Every line from the one containing "The height and width of the screenshot is (532, 788)." to the last line of the listing below should be given again exactly.

*** Opening of DATA RECORDS ***

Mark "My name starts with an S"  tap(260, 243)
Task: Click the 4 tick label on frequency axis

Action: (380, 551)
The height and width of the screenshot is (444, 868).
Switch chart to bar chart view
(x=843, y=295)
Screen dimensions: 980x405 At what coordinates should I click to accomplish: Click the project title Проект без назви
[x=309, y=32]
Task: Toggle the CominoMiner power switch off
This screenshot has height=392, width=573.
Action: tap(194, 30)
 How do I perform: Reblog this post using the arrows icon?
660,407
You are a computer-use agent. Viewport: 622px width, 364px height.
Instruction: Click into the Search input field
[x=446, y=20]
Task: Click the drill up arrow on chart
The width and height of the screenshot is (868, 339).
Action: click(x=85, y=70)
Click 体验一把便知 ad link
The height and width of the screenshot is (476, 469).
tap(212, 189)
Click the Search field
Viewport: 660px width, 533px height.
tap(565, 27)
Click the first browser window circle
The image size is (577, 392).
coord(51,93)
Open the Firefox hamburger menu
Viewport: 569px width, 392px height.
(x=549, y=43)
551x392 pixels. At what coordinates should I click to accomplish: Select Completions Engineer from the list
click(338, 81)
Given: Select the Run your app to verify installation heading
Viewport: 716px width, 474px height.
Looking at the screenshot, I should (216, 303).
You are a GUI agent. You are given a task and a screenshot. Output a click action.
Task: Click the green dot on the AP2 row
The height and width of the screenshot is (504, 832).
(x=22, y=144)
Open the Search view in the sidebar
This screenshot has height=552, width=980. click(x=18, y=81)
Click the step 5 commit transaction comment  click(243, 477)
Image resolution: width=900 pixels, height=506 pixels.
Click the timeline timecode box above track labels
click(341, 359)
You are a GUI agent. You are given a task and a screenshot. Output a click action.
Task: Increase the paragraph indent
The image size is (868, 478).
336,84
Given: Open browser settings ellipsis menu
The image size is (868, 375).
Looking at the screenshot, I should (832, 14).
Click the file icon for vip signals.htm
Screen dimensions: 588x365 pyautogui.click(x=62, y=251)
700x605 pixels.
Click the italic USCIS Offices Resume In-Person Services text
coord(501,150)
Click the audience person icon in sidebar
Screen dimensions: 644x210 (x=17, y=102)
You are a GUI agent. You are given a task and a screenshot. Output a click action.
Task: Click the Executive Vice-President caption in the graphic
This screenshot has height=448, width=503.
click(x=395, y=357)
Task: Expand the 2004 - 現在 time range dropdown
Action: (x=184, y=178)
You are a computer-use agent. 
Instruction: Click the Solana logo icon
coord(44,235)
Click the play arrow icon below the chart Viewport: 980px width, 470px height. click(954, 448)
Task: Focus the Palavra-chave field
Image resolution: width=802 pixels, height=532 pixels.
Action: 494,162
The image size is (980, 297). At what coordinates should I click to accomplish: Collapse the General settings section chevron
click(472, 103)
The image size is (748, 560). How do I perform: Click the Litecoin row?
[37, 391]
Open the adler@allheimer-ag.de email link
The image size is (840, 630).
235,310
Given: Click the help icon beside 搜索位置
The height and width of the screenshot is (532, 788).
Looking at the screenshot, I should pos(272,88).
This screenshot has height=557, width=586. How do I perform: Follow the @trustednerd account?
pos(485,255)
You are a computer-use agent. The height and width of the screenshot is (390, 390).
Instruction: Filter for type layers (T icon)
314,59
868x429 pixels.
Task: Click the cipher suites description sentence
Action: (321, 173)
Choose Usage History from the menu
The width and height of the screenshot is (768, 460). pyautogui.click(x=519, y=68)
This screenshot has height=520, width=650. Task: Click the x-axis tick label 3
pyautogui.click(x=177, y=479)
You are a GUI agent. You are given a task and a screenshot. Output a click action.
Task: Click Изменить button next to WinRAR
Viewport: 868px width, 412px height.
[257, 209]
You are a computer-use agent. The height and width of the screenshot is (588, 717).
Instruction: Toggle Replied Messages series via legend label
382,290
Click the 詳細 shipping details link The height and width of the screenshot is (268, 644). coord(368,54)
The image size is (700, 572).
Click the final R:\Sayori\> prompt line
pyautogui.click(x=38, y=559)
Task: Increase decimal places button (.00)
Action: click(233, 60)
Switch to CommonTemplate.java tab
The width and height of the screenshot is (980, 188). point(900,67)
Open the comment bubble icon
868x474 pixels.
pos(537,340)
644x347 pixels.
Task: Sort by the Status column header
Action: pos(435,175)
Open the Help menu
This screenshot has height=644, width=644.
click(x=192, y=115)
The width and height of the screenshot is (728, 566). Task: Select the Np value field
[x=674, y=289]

*** Close of DATA RECORDS ***

- [EXERCISE OUTPUT]
The height and width of the screenshot is (532, 788).
Looking at the screenshot, I should pos(272,88).
This screenshot has height=557, width=586. How do I perform: Follow the @trustednerd account?
pos(485,255)
You are a computer-use agent. The height and width of the screenshot is (390, 390).
Instruction: Filter for type layers (T icon)
314,59
868x429 pixels.
Task: Click the cipher suites description sentence
Action: (321, 173)
Choose Usage History from the menu
The width and height of the screenshot is (768, 460). pyautogui.click(x=519, y=68)
This screenshot has height=520, width=650. Task: Click the x-axis tick label 3
pyautogui.click(x=177, y=479)
You are a GUI agent. You are given a task and a screenshot. Output a click action.
Task: Click Изменить button next to WinRAR
Viewport: 868px width, 412px height.
[257, 209]
You are a computer-use agent. The height and width of the screenshot is (588, 717).
Instruction: Toggle Replied Messages series via legend label
382,290
Click the 詳細 shipping details link The height and width of the screenshot is (268, 644). coord(368,54)
The image size is (700, 572).
Click the final R:\Sayori\> prompt line
pyautogui.click(x=38, y=559)
Task: Increase decimal places button (.00)
Action: click(233, 60)
Switch to CommonTemplate.java tab
The width and height of the screenshot is (980, 188). point(900,67)
Open the comment bubble icon
868x474 pixels.
pos(537,340)
644x347 pixels.
Task: Sort by the Status column header
Action: pos(435,175)
Open the Help menu
This screenshot has height=644, width=644.
click(x=192, y=115)
The width and height of the screenshot is (728, 566). Task: Select the Np value field
[x=674, y=289]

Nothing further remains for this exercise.